CALCIOMERCATO INTER / MILANO – Per fortuna sono in pochi quelli che ancora credono a un calciomercato volto al rafforzamento esclusivo di una squadra. Per fortuna, perché spesso e volentieri quello spazio di circa tre o un mese – anche se ufficiosamente dura tutto l’anno – è botte di vino per i tanti Bacco che gravitano attorno al mondo del calcio per intrallazzi vari o per far acquistare a club poveri di idee, come di liquidità, i cavalli della propria scuderia, che non sempre – o quasi mai – pullula di gran qualità alla Varenne dei tempi d’oro. Per loro come per molti dirigenti un vero e proprio maestoso giro d’affari, tra onerose commissioni e conseguenti magheggi nel bilancio, per giocatori sconosciuti, più delle volte non all’altezza per un campionato di Serie A, o di un ragazzo della Primavera.
Di mani ce ne vorrebbero tante per contare i calciatori stranieri (perlopiù sudamericani) approdati negli ultimi anni in Italia – lo stesso per quelli giunti all’estero, specie nelle Leghe formate da un folto numero di club con l’acqua alla gola – che poi non hanno dimostrato (per usare un eufemismo) di valere i milioni investiti dalla società acquirente del suo cartellino, a volte di proprietà dello stesso agente (anche in una percentuale minore) o di una “third party ownership”, che si maschera dietro il medesimo procuratore per bypassare la Fifa, che da anni cerca di porre un freno alla loro espansione, non riuscendoci anche per questioni di mera opportunità “di voti” del potente presidente Blatter.

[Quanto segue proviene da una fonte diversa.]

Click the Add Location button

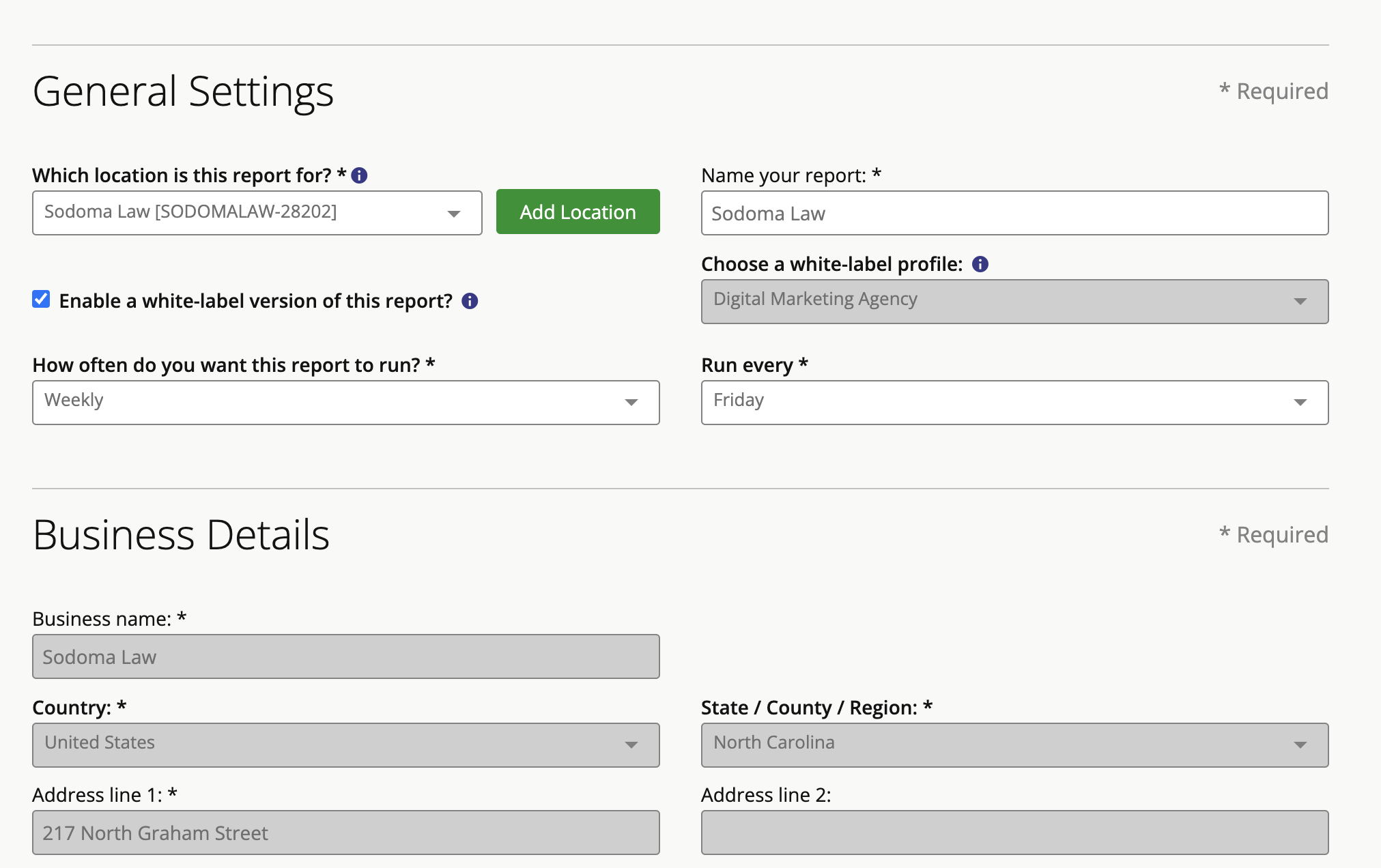click(577, 212)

Tornano alla questione agenti-giocatori sudamericani sconosciuti (e mediocri) piazzati in Europa, possiamo tranquillamente dire che pure l’Inter nel lontano come nel recente passato si sia resa protagonista di acquisti alquanto discutibili, per non dire strani e bizzarri. Tredici anni fa, per esempio, il club nerazzurro comprò Gonzalo Sorondo (11 presenze) e Antonio Pacheco (solo una), che gli interisti ricorderanno non certo in senso positivo, per favorire – da maligni, e perché ci sono altri identici casi avvenuti con club e giocatori diversi ma con lo stesso procuratore (cioè Paco Casal), la pensiamo così – per favorire il (poi milionario) rinnovo contrattuale di Alvaro Recoba, ‘cocco’ di Massimo Moratti e nello stesso periodo dato per vicino – soprattutto da giornalisti ‘amici’ – alla Juventus della Triade, in particolare di Luciano Moggi, due anni prima, e per qualche giorno, nuovo dg nerazzurro. Per ammissione anche di Sandro Mazzola, all’epoca dirigente interista. Ma questa è un’altra storia…

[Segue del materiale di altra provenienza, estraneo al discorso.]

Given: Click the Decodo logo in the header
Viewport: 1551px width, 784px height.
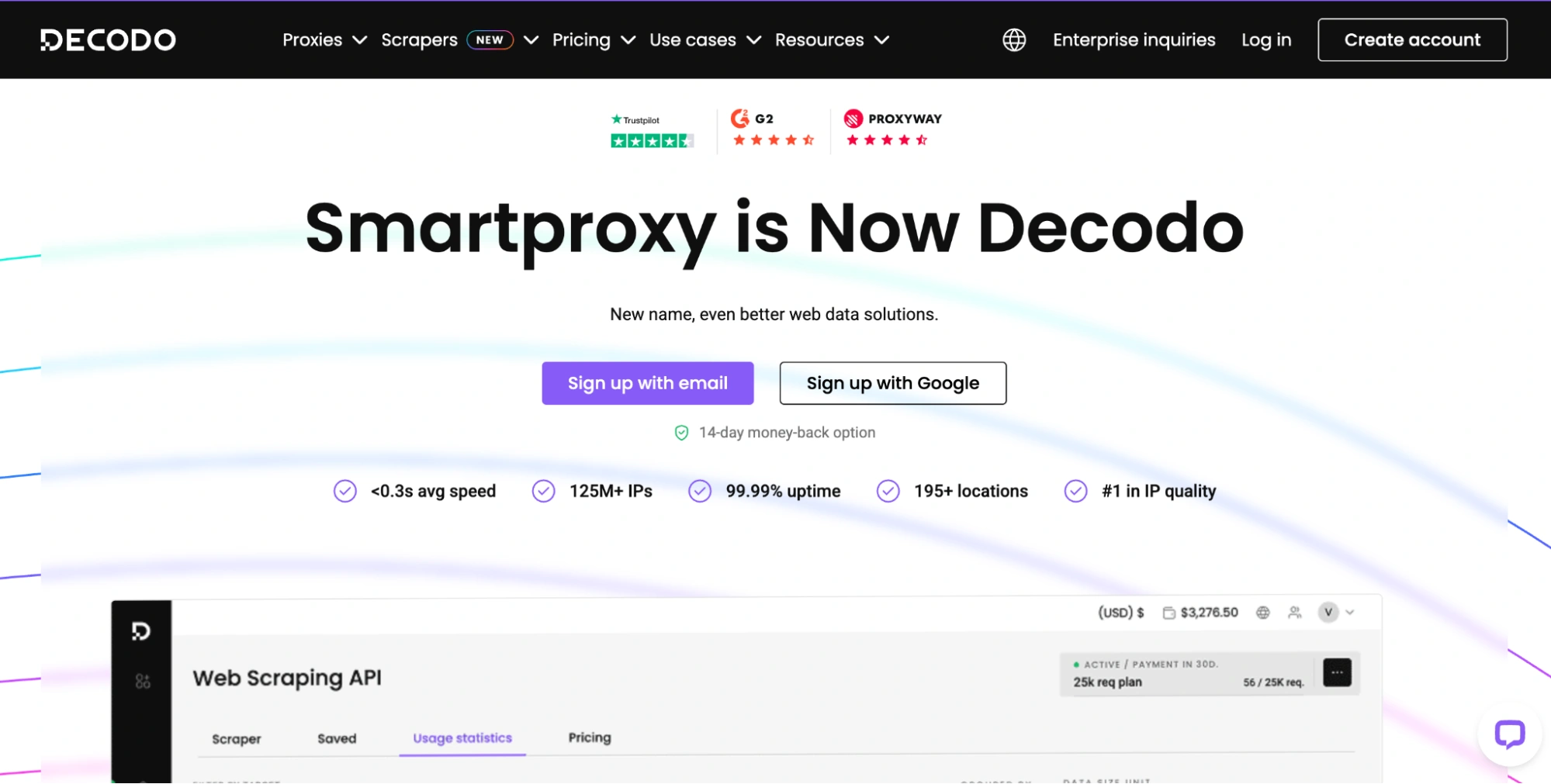Looking at the screenshot, I should click(108, 40).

Un altro esempio, ma ce ne saranno stati sicuramente degli altri, risale ad appena sedici mesi fa, con l’ufficializzazione (ma l’affare venne chiuso già a gennaio) di Diego Laxalt. Mezz’ala sempre uruguagia (qualità migliore? “il dinamismo…”, disse D’Ippolito, suo rappresentante ‘ufficioso’) che costò all’Inter poco meno di 3 milioni di euro (al netto di commissioni) stante le appena 15 presenze (non partite complete) col Defensor, club ‘celeste’ da dove arrivò il mitico Sorondo nel 2001.

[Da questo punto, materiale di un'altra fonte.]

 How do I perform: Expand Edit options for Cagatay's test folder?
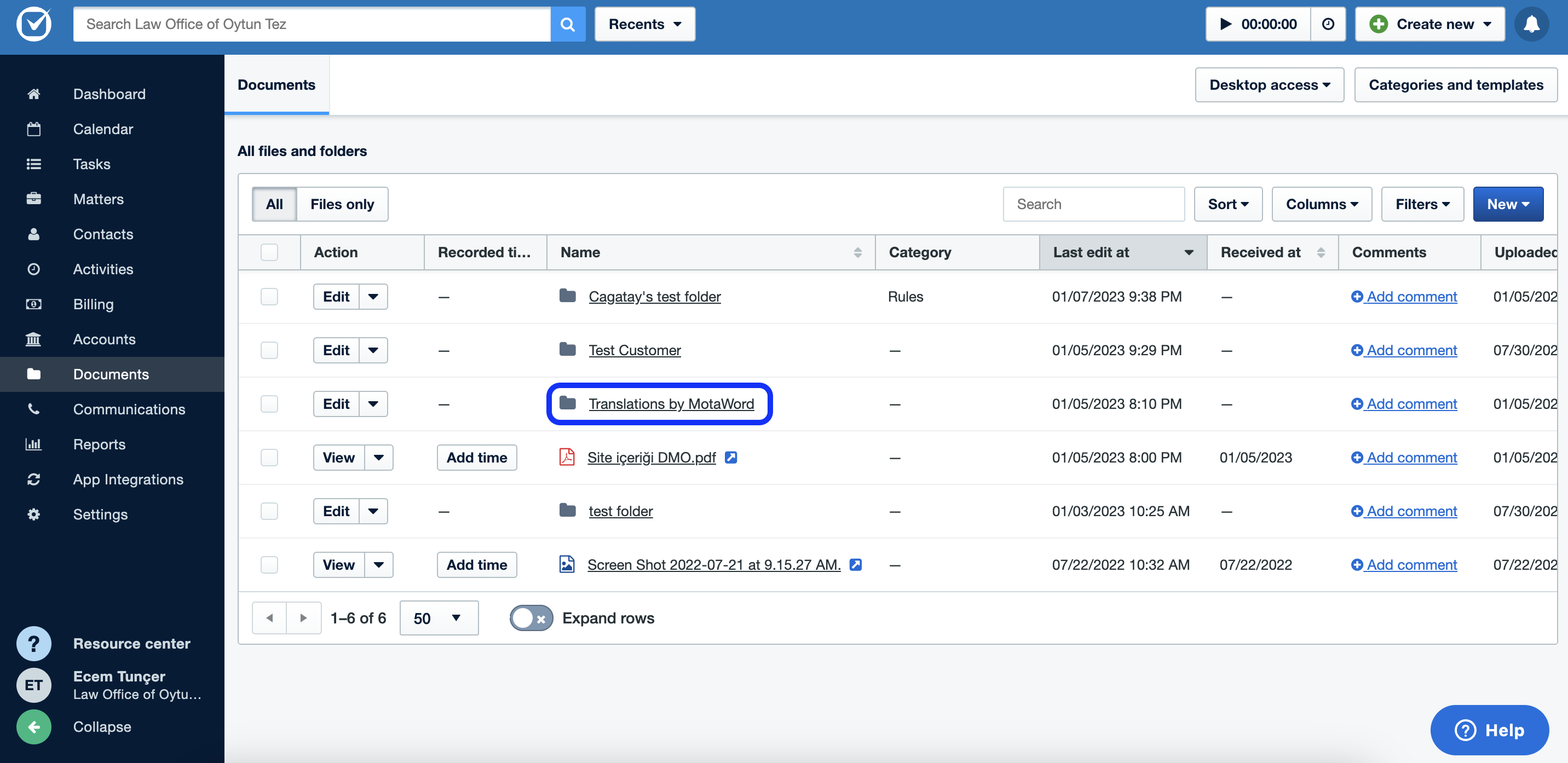[373, 297]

Ebbene in tutto questo tempo Laxalt, in concreto facente parte della scuderia della prosoccer24 di Gustavo Mascardi e che in due ritiri non è stato ritenuto all’altezza da Mazzarri per giocare in questa Inter, girato in prestito prima a Bologna poi quest’anno a Empoli, è riuscito a collezionare più panchine che minuti, dando adito ai malpensanti (che spesso dimostrano di avere l’occhio lungo), i quali ritengono che l’affare Mascardi-Inter, come quello Levinton-Inter per Botta (altro oggetto misterioso, ora infortunato e in prestito al Chievo) sia stato concluso più per riempire il portafogli di “qualcuno” che per acquisire le (così preziose?) doti pallonare del ventunenne. A gennaio, via Inter, pronto a traslocare in una terza squadra da quando è giunto nel Bel Paese (cioè appena un anno e mezzo fa), un tempo anche fucina di campioni, oggi solo approdo di affaristi e mercanti di bidoni.